Current conceptualizations of the EBP process are illustrated as a process of inquiry (a verb) instead of a singular practice (a noun), much due to the definition of EBP causing significant confusion within healthcare. Misperceptions that the EBP does not value the creativity of practitioners or practitioner-client relationship emerged, obscuring the definition of the EBP process. Controversy and confusion about the original definition increased when reimbursement agencies and legislation incorporated “evidence-based practices’’ within their policies, restricting service delivery to those supported by the best research evidence. Utilizing a common terminology for the EBP process is essential to teach and advocate for practitioners to use their critical thinking skills, empower clients, and to maximize the potential of practice decisions that will provide the quality-of-care clients deserve.
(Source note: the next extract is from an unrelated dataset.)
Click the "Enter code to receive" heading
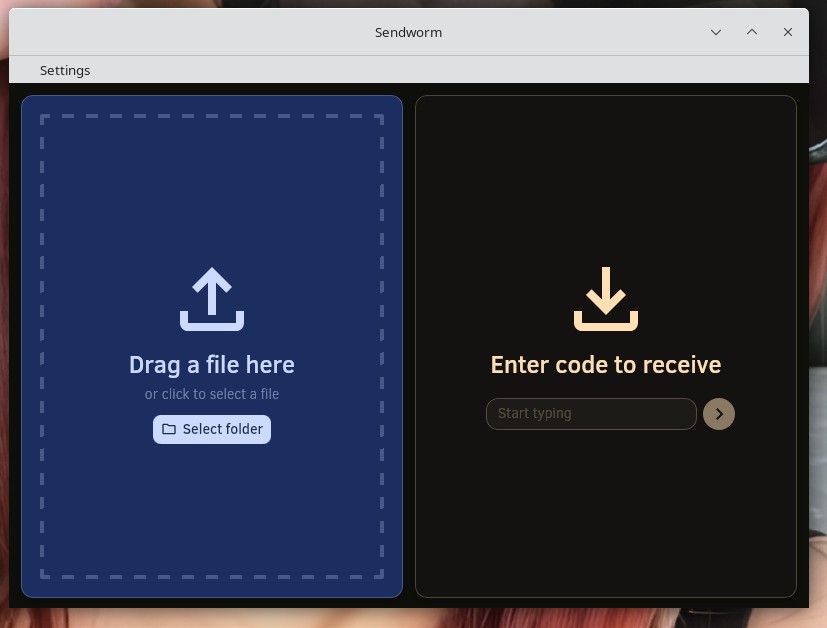 606,365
To support alleviating this confusion, I embrace the desired construct of EBP as a process and will utilize the term “research-supported” or “empirically supported” when highlighting a specific treatment strategy or practice model regarding its evidence level.
Practice-based evidence (PBE) also is often misused. PBE often requires large sample sizes of participants in a natural setting or highly standardized single-subject designs prior to it being constituted as PBE, and not using an treatment strategy with a singular client (or even a couple) without a standardized design process. Often treatment strategies with a high level of evidence were conducted with perfect conditions, and with PBE, we can continue to provide best practices by trialing these research-informed strategies in our “real and messy” world without control conditions. Clinical practice guidelines and research provide the practitioner with a valuable starting place when faced with a patient scenario. I argue that these protocols in themselves do not fully address the issue of the patient in front of you—with his or her own unique physical, psychological, emotional, environmental, and cultural perspective. The skilled practitioner must take these guidelines and make decisions regarding the appropriateness for the individual patient. However, this is not an excuse to throw out the guidelines entirely and utilize a “guru” approach. As practitioners, it is our responsibility to measure what we do and the outcomes for all patients to create an even richer database of clinical scenarios to improve the guidelines.
Thus, we return to practice informing research, and research informing practice. They are an inseparable team and neither element is complete on its own. I argue selecting a treatment strategy because it has always been used or because everyone uses it for that particular scenario isn’t the most skilled therapy. When we use EBP and PBE correctly, we are maximizing our critical reasoning and how skilled our therapy can be. Both researchers and clinicians have an obligation to work together toward the goal of best practice for all patients we encounter, then we truly will achieve EBP AND PBE.